Tribune Review: New Strategies Deployed to Fight Combat Stress
Saturday, March 27, 2010
Creaking under the weight of constant combat deployments to Iraq and Afghanistan, the Army is trying to make itself more resilient to the stress of battle, family separations and the toll of wounded and dead comrades.
Making the Army stronger physically, psychologically and spiritually will help prevent combat stress, post-traumatic stress disorder and other mental wounds, Brig. Gen. Rhonda Cornum told more than 200 physicians, psychologists and social workers Friday.
Key innovations are confidentially testing the psychological state of more than 420,000 soldiers; teaching them how to overcome stress by using scientifically based programs; and training trainers to identify potential mental health problems in the force, Cornum said in remarks at a conference at Southpointe in Washington County about combat stress intervention.
More than 1,800 of these "master resiliency trainers" will be on hand by 2011, most of them noncommissioned officers leading platoons and other small units.
"We're not trying to make baby psychologists. We're trying to make better sergeants," said Cornum, director of the Army's Comprehensive Soldier Fitness program and a former wounded prisoner of war shot down during Operation Desert Storm in 1991.

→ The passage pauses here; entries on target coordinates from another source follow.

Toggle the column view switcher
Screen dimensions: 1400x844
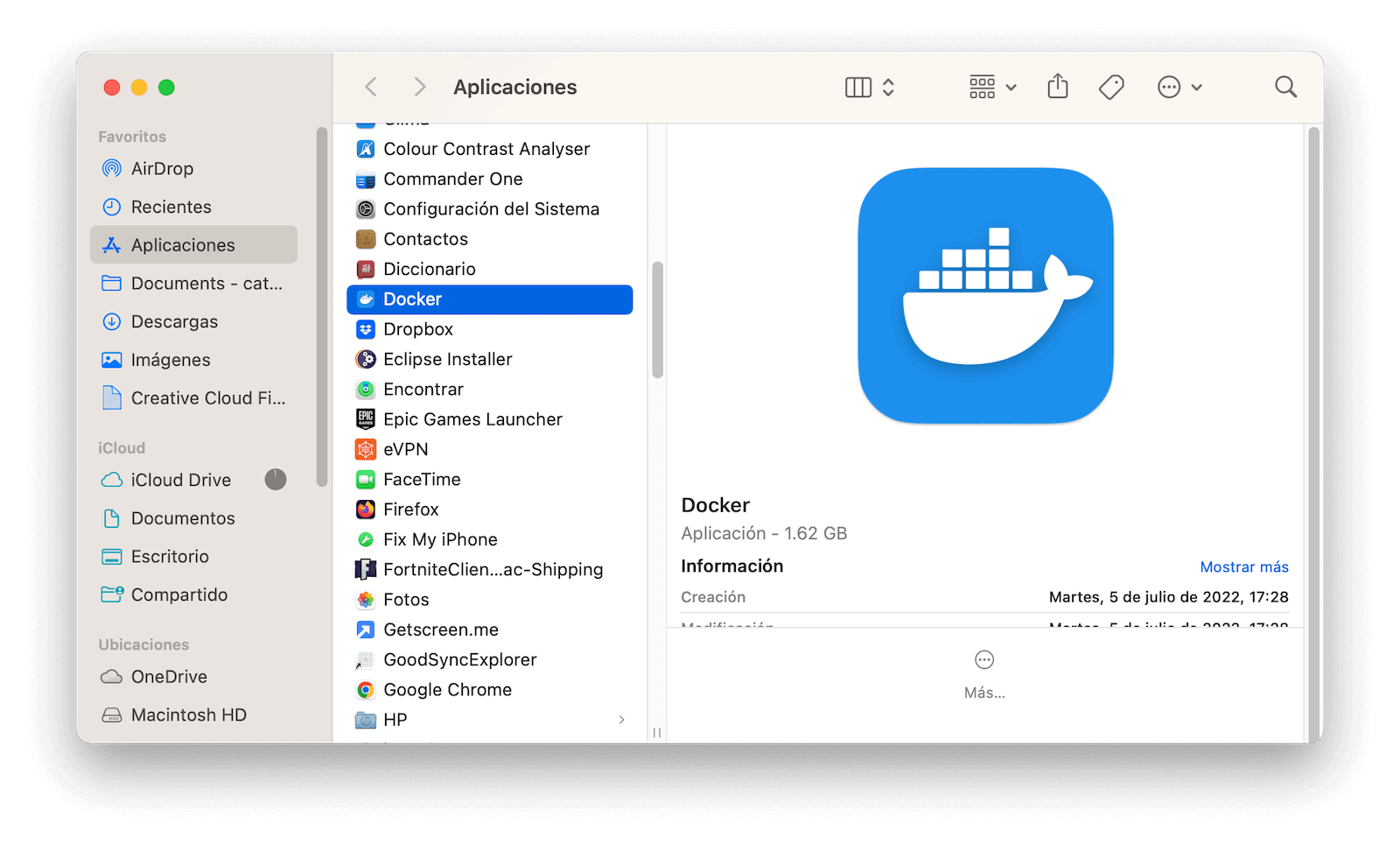point(870,87)
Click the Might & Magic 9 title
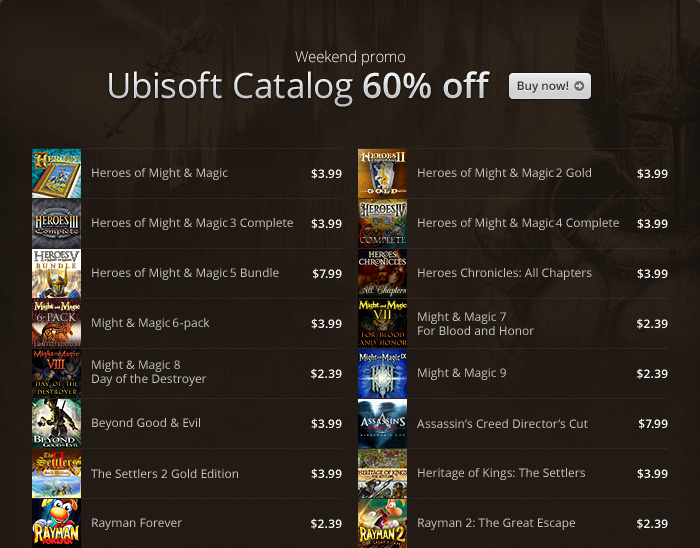700x548 pixels. pyautogui.click(x=462, y=373)
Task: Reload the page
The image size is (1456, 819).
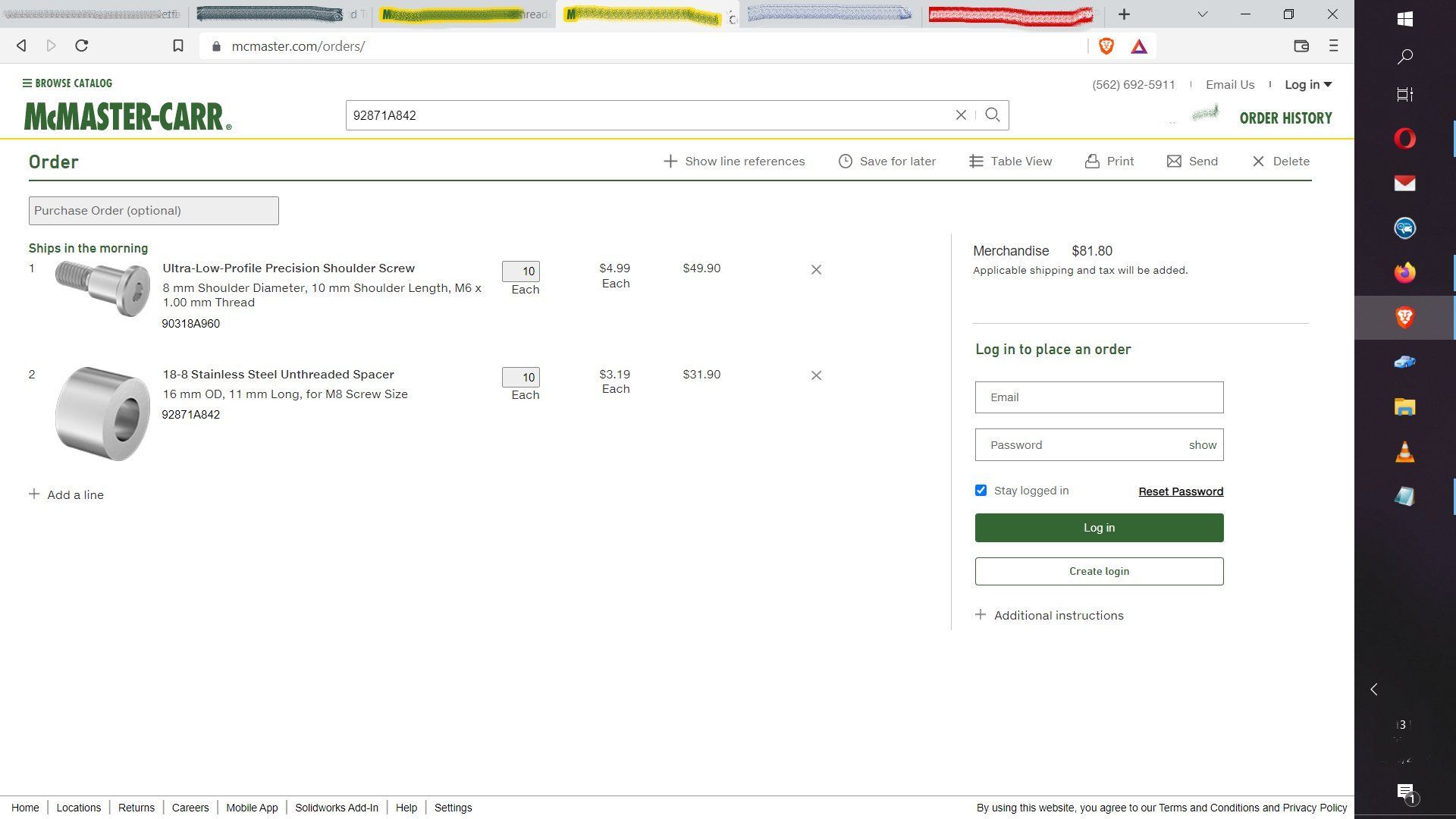Action: (x=82, y=46)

Some treatments designed for today's combat veterans having problems coping with battlefield trauma seem counterintuitive, but promise to help soldiers faster than traditional techniques. Those suffering from post-traumatic stress disorder, for example, come to fear their memories and learn to avoid anything that might trigger painful recollections.
Because combat soldiers and Marines are adept at quashing their emotions, conventional therapies designed to re-create the feelings and images of troubling events don't always work.
But University of Washington professor Hunter Hoffman's "Iraq World" virtual reality video seems to help. A street scene culled from Baghdad unfolds before a soldier. While he relives the blast of an improvised explosive device, he learns to control his fears.
The next frontier: combining fear-dampening drugs, the virtual reality theater and traditional therapy to heal wounded warriors faster.
A key ally in Congress for such research was the late Rep. John Murtha, the Johnstown Democrat and Vietnam War veteran, who championed Washington & Jefferson College's Combat Stress Intervention Program, which organized the conference.
Following Murtha's death Feb. 8, U.S. Rep. Tim Murphy, an Upper St. Clair Republican and clinical child psychologist, emerged with a more public role advocating for veterans serving during the global war on terror.
In August, the Navy commissioned Murphy as a reserve lieutenant commander. He hasn't deployed to combat, but he makes rounds at National Naval Hospital in Bethesda, Md., counseling wounded Marines, sailors and their families.
Murphy urged caregivers to learn more about traumatic brain injury, use scientifically based treatment models, ensure the confidentiality of therapy for those in uniform, monitor the effects of treatment on the soldier's family and study the unique culture and slang of the military to be better clinicians.
He said clinicians should inspect their politics and attitudes toward the wars as a "matter of examining yourself."
"If you have trouble leaving them at home, then don't treat soldiers," he said.
The Combat Stress Intervention Program has focused on Army reservists and National Guardsmen returning from war. Today, Highlands Hospital in Connellsville and Conemaugh Valley Memorial Hospital in Johnstown have program-directed initiatives reaching into surrounding counties to give veterans the help they need.
"Part of what we teach the local communities is that combat is a life-changing experience," said program co-director and professor Elizabeth Bennett. She noted that many local veterans are in the Guard and Reserve units and are in their 30s or 40s.
"They often have families and mortgages to pay, children to raise. Their jobs often involve supervising others," she said. "Often, they are not the ones who reach out for help, so the community needs to know how to help them."